Kesalahan ini kerap berujung fatal. Tidak sedikit peserta yang sudah lolos Seleksi Kompetensi Dasar (SKD), justru gugur di tahap akhir karena tidak siap menghadapi tes tambahan.
Isu pembukaan CPNS 2026 memang mulai menguat. Sejumlah prediksi menyebut pendaftaran akan berlangsung pada Juli hingga Agustus 2026, meski jadwal resmi masih menunggu pengumuman pemerintah.
Sinyal rekrutmen juga semakin jelas setelah kementerian diminta menyusun kebutuhan aparatur sipil negara (ASN), mengacu pada surat MenPAN-RB tertanggal 12 Maret 2026.
Namun di balik itu, ada hal penting yang sering diabaikan pelamar: setiap instansi memiliki standar SKB yang berbeda, bahkan di luar perkiraan banyak peserta.
Inilah yang sering menjadi jebakan.
Banyak pelamar masih sibuk menghafal soal CAT, sementara karakter tes lanjutan bisa sangat berbeda dan jauh lebih kompleks.
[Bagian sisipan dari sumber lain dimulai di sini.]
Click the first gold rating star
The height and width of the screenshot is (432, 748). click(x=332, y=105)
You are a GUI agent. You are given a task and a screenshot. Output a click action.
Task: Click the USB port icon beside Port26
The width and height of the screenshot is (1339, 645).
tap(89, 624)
Beberapa instansi bahkan menerapkan tes tambahan yang tidak terbayangkan sebelumnya, mulai dari psikotes hingga uji mental ideologi.
Tes tambahan SKB yang perlu diantisipasi antara lain:
- Psikotes
- Tes kesehatan
- Tes fisik
- Wawancara moderasi beragama
- Tes kesehatan kejiwaan
- Tes mental ideologi
Di Kementerian Hukum dan HAM, peserta non-SLTA biasanya wajib mengikuti tes kesehatan dan psikotes sebagai bagian dari seleksi lanjutan.
Sementara untuk lulusan SLTA, terdapat tambahan pengamatan fisik yang sering kali luput dari perhatian pelamar.
Kejaksaan Republik Indonesia bahkan menerapkan seleksi lebih ketat dengan kombinasi tes kesehatan fisik, psikotes, dan kesehatan kejiwaan.